About

Pam is a keen and enthusiastic NZ trained paediatrician who loves children and learning to see things through their eyes.  She enjoys listening to the many and varied health stories, to help arrive at a diagnosis or management plan that is specific to everyone she sees.

Pam is a very experienced paediatrician having worked for over 20 years in the field.  She has spent much of her clinical time in the hospital or tertiary setting caring for children from small premature neonates in a neonatal intensive care environment to young children and adolescents as outpatients with many complex conditions.  Now she prefers to work outside the constraints of the hospital system, providing individualised care and support.

Pam is passionate about providing the best opinion, keeping up to date with the current medical literature, referring when necessary and is always happy to research issues that come along.

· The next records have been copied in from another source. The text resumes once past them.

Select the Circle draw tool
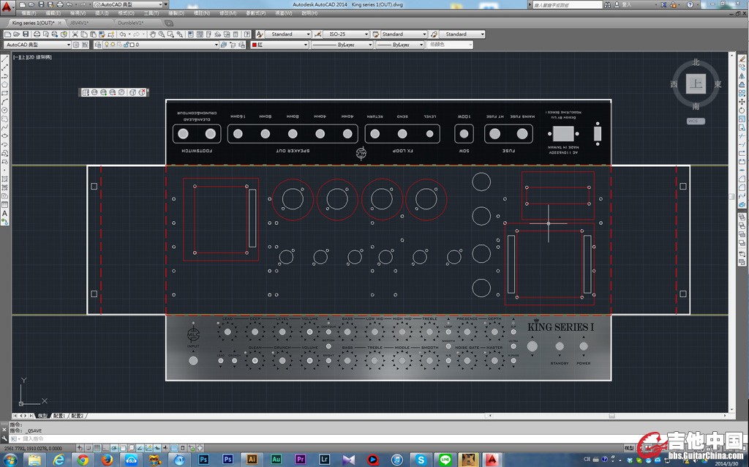(x=5, y=110)
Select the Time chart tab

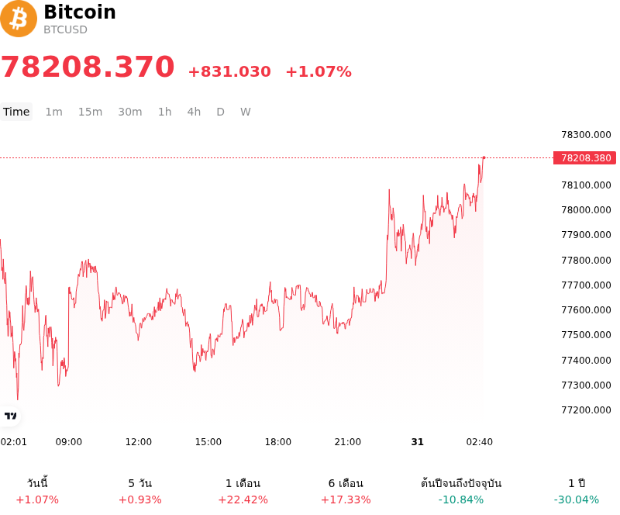[16, 112]
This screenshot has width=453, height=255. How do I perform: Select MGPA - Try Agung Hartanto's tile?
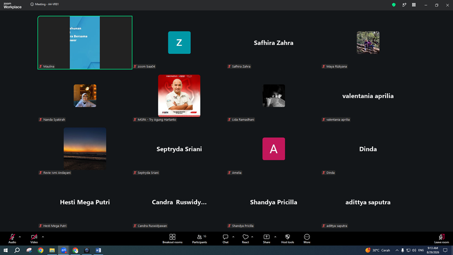click(x=179, y=96)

Pam has undertaken ground-breaking clinical research in collaboration with the Murdoch Children’s Research centre in Melbourne as well as many other research endeavours.  Her interests have been in infectious disease, allergy, respiratory, gastrointestinal and developmental conditions, but she appreciates that we do not come in an isolated package of just one system.  More recently Pam has taken a greater interest in the mind and the psychological aspects of wellness, incorporating meditation and mindfulness in her daily practice.

More recently Pam has seen the change in diagnosis of developmental conditions, particularly autism spectrum disorder, the rise of anxiety and complex issues while the medical model remains segmented or over specialised in the tertiary centres.  She is collaborating with other paediatric therapists to create Connect Paediatric Assessment Services to allow both the individual skills of each clinician and the power of teamwork to help children and adolescents reach their full potential.

This has led the development of a collaborative approach to diagnosis with other therapists such as occupational, speech and language, physio and dietitians.  The model is to allow individual expertise to remain, avoiding group diagnoses in a multidisciplinary team where these may be over-ridden.